Steve grabbed the phone. He wasn’t sure filming this was a great idea, given the number of laws they had to be violating, but at least he wouldn’t be in the shot. He started recording. “Nothing is happening,” he announced.
“Oh ye of little faith,” Dustin called over his shoulder as he rummaged around on the shelves. He pulled out a defibrillator, and attached the electrodes to their respective places on the chimera’s chest. “The special sauce requires electricity. Someone who’s alive already has plenty of electricity flowing through their body, but someone who’s dead needs a little jolt. Had to rig this thing up so it would shock without scanning for a rhythm first.”
Dustin positioned his finger over the big red button on the defibrillator. He took a deep breath in through his nose, and glanced nervously at the body.
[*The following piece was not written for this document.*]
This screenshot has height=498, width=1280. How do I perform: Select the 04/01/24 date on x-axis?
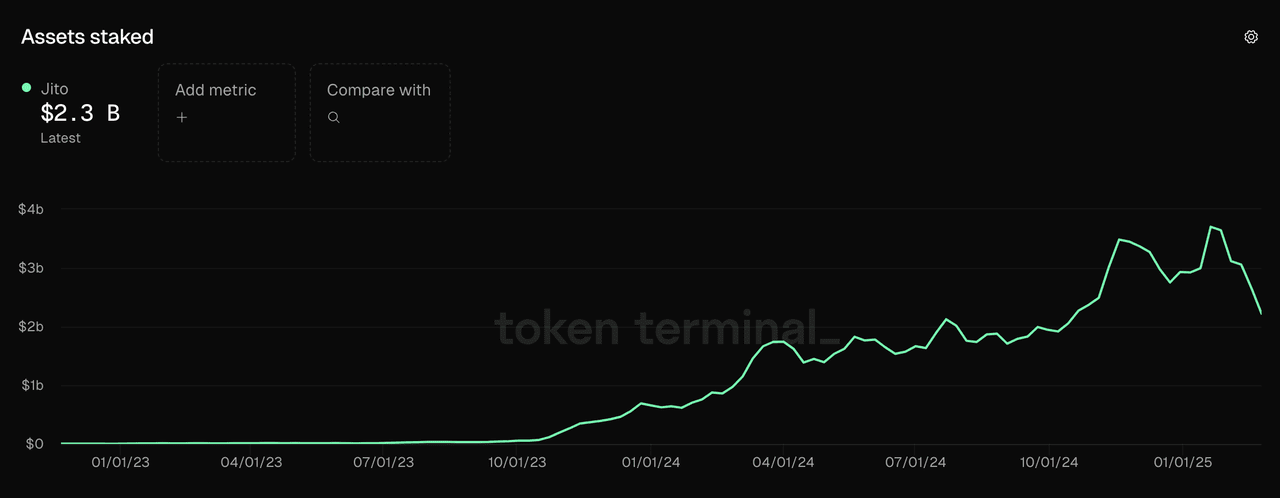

Steve scolded himself when he noticed he was holding his breath, too, like he was actually expecting something to happen.
Dustin pressed the button. The body jumped on the table, then lay still. Dustin frowned. He pressed the button again. Another jump, followed by stillness. Dustin peeled an eyelid up while feeling for a pulse with his free hand, then rubbed hard on the sternum. No response.
“Well, looks like we’re headed to the ER,” Steve said.
Dustin glared over at him. “No. This is going to work. One more try.” He slathered a bunch of the black goop over the electrodes attached to the body, took a deep breath, and depressed the button for a final time.
This time, Steve could see the electricity as it coursed through the body, fine trails of white light zipping through the skin. The body shook violently for much longer than it should have as a low hum filled the air around them. Steve smelled burning hair as smoke rose from the body’s head.
Finally, the shaking and the lights stopped, and the body lay still. Dustin stared at it in wonder. Steve watched through the phone’s camera as the chest rose and fell.
Dustin turned to Steve with a wide grin. “It’s alive!” he yelled.
The body sat up at the sound of Dustin’s voice, opened its eyes, and roared. Dustin couldn’t take a hint, but when had he ever? He stayed right where he was, staring at the body with glee, until it grabbed him by the throat and started to shake him like a ragdoll.